It is ironic that the publication of more details about the Ceredigion car rally was followed so soon afterwards by the most severe heatwave in UK history, with record temperatures recorded all over England , Wales and Scotland, and wildfires in many eastern areas. The heatwave re-opened our eyes to the dangers of catastrophic global heating, which appears to be with us many years before climate scientists predicted.

This year’s car rally is said to be operating with “a focus on sustainability”. Rally organisers are said to be “looking at every conceivable option to improve the event’s environmental credentials and carbon footprint in a real way”. It is said that the rally will have a “compact route to minimize unnecessary road miles” and that  “measures will be introduced to target a carbon neutral outcome”.

Needless to say any such measures will be but a drop in the ocean of carbon emissions and other pollution created by this totally frivolous and irresponsible event.
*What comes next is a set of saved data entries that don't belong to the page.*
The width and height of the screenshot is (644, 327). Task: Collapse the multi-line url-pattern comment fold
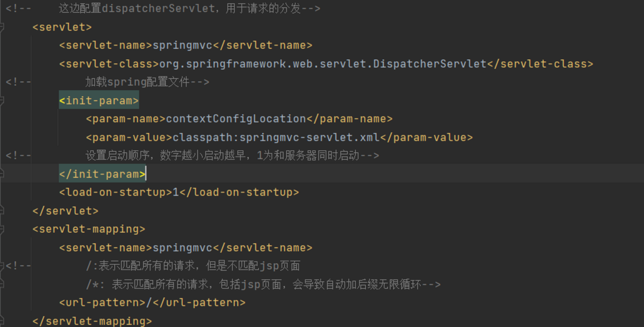pyautogui.click(x=2, y=266)
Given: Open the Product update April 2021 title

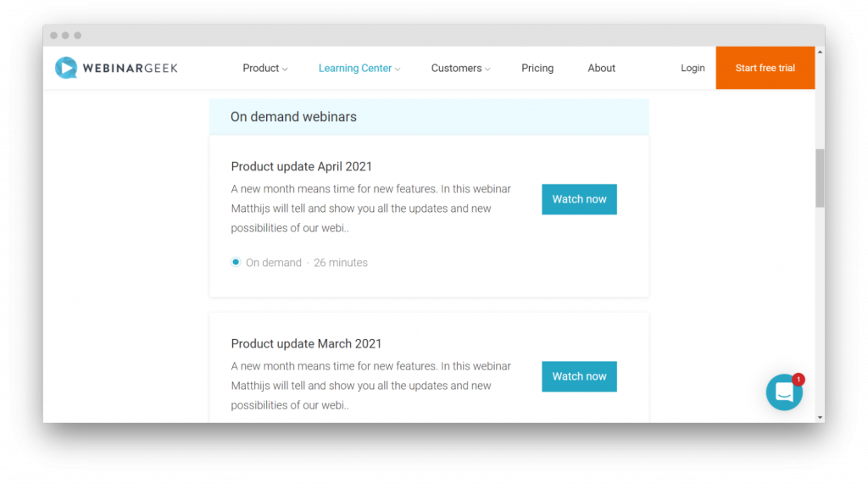Looking at the screenshot, I should tap(301, 166).
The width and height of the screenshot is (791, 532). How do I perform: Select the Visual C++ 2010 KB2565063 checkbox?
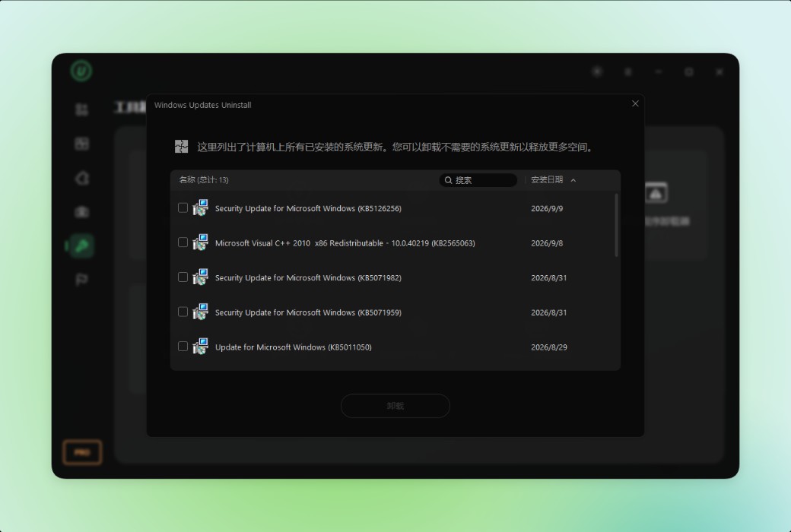183,242
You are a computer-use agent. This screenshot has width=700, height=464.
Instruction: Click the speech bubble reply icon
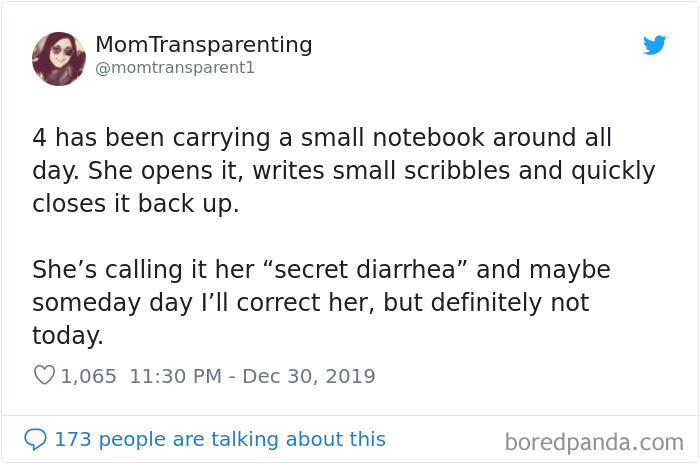[35, 439]
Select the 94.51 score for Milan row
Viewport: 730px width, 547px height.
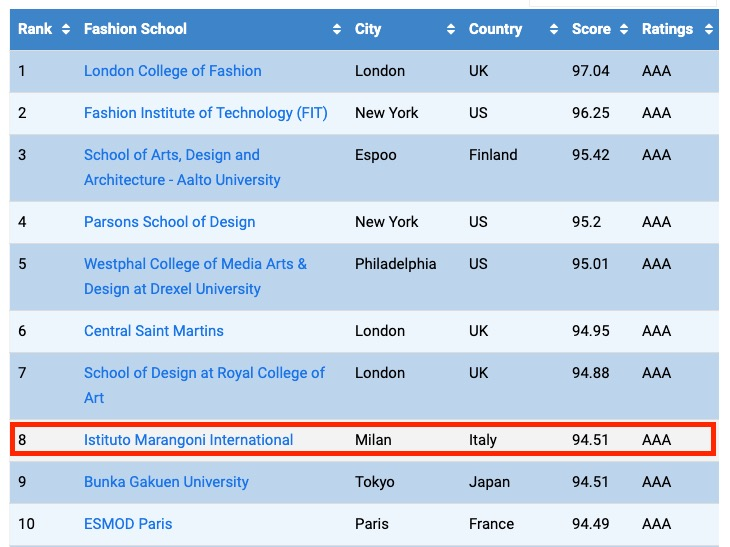(590, 440)
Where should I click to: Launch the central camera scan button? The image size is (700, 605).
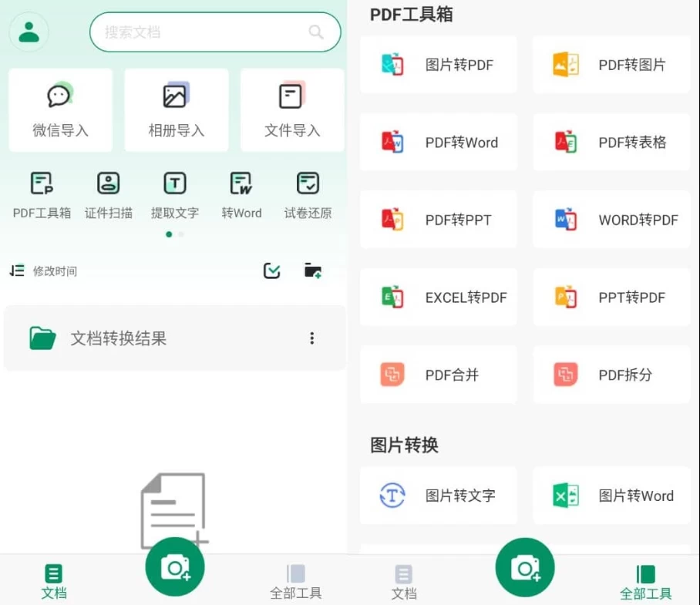point(175,566)
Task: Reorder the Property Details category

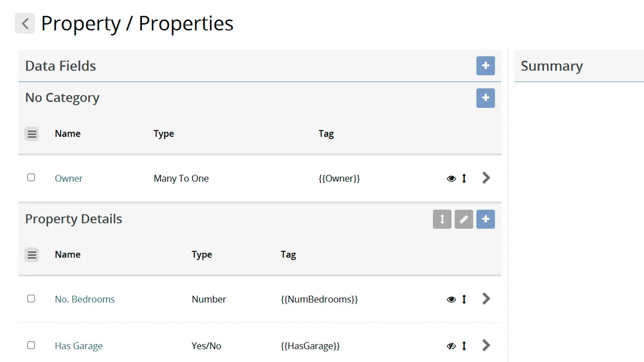Action: (x=442, y=219)
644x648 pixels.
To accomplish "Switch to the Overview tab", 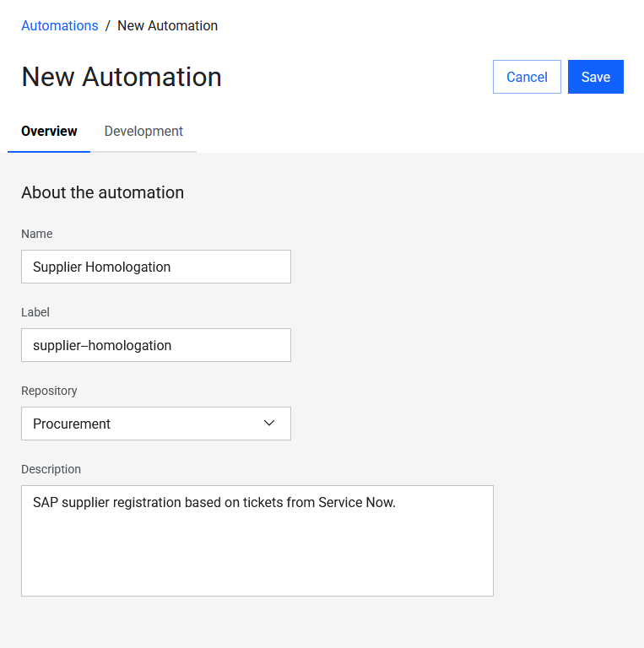I will point(49,131).
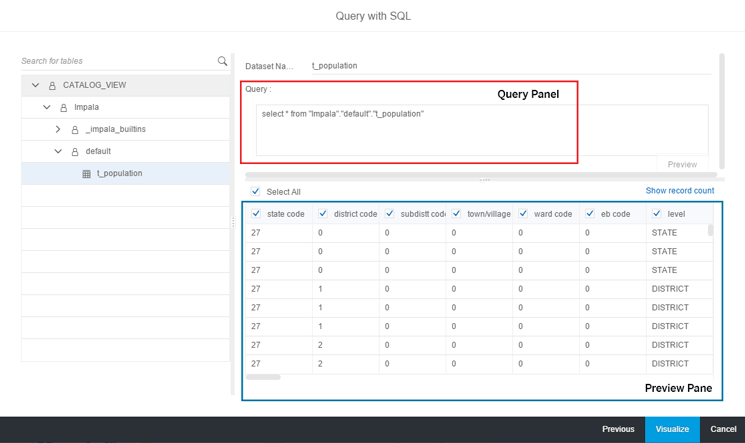Select t_population table in tree

click(119, 174)
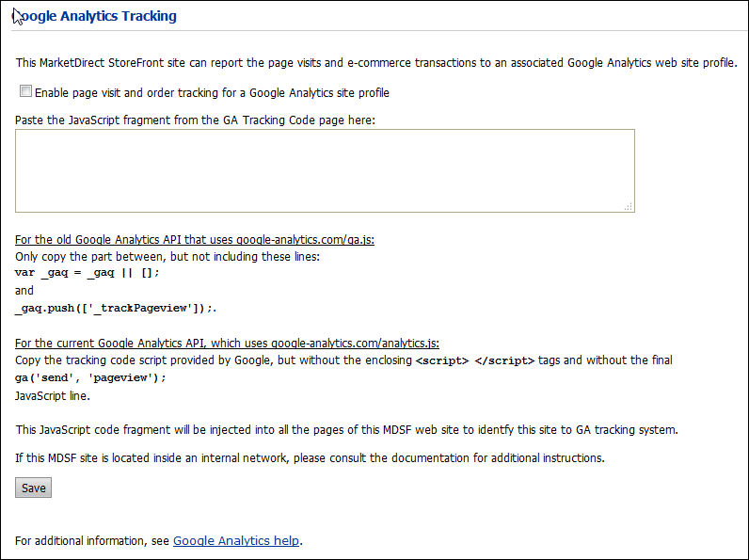
Task: Click the 'internal network' documentation note
Action: coord(310,457)
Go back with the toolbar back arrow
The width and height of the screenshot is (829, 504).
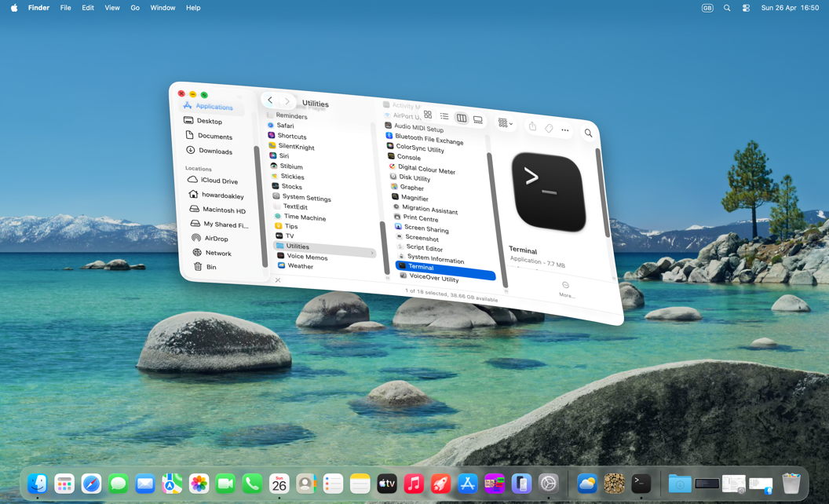pos(270,100)
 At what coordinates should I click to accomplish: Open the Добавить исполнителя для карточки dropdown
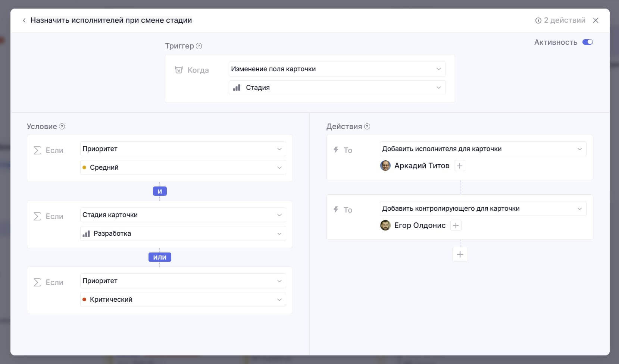[483, 149]
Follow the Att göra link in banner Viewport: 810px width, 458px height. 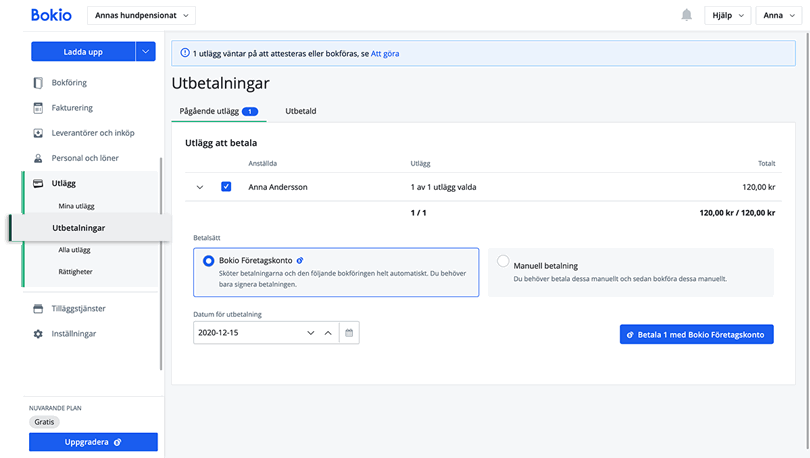tap(385, 53)
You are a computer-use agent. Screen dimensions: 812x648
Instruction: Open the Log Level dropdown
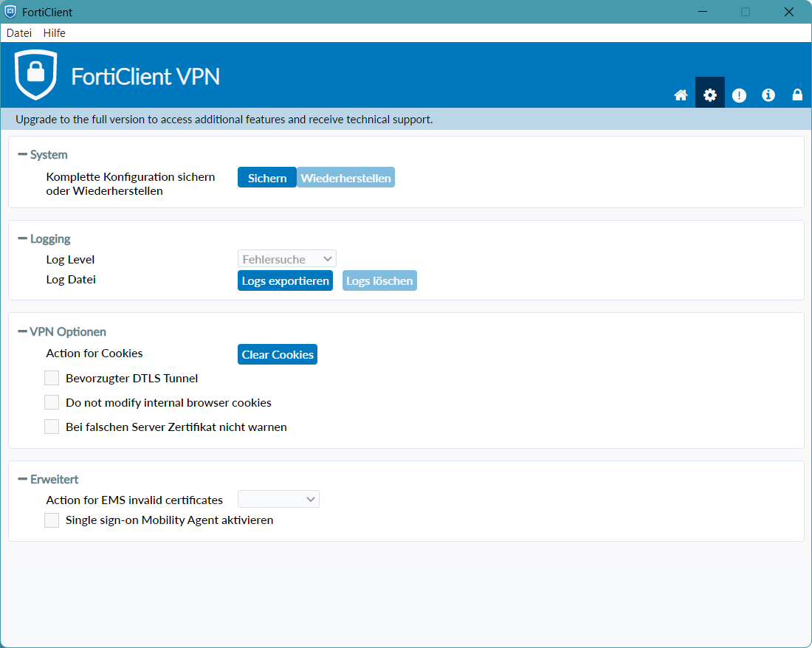coord(286,259)
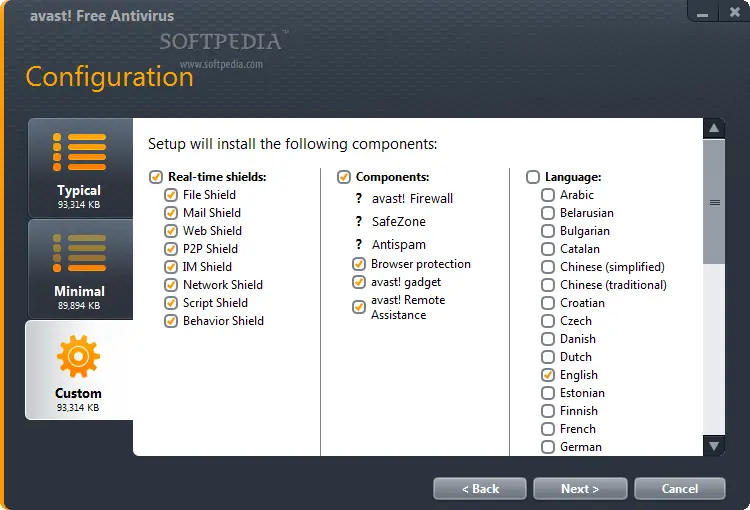Select the Custom gear icon
The height and width of the screenshot is (510, 750).
point(79,357)
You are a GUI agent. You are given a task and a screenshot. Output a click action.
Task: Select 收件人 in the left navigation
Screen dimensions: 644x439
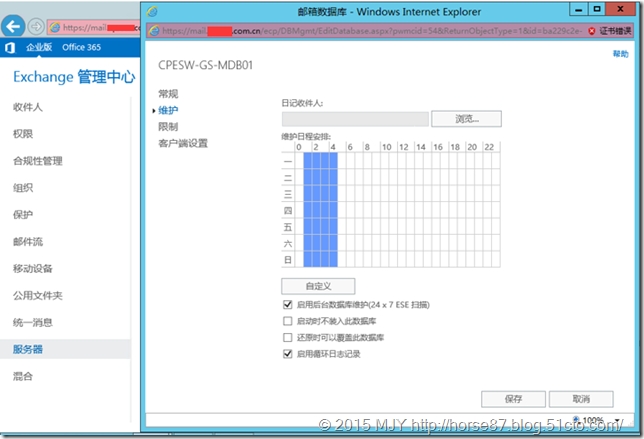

Although the details are still shrouded in secrecy, some information can be gleaned from their advance publicity. It looks like there will be an additional two night stages involving an extra distance of 41 miles. The number of cars taking part will increase from 120 to 150. A rough calculation suggests that carbon emissions from the timed sections and drivers recce’s will increase by 30%. This puts rally organisers’ claims to be environmentally friendly into context, I think.

We shouldn’t be surprised that rally car drivers to want to drive as fast as possible on country roads for fun because that is what they do. On their behalf rally organisers have produced a catalogue of greenwash and tokenism in an attempt to justify this climate-wrecking event.  But it is quite shocking that Ceredigion District Council have gone hand-in-hand with them in the full knowledge of its repercussions for the climate, and despite the fact that they have themselves declared a climate emergency. What kind of example does this set to the general public who might be confused about what they can or should do about reducing their own carbon footprint?

The UK Government is legally obliged to reach net-zero carbon emissions by 2050, although many believe that is far too late. Climatologists also believe that 50% of the required reductions will have to be made this decade, before 2030. How exactly does Ceredigion Council think we are going to reach that goal when it facilitates, partners and promotes events like this? Perhaps they would care to let us know?

Yours etc.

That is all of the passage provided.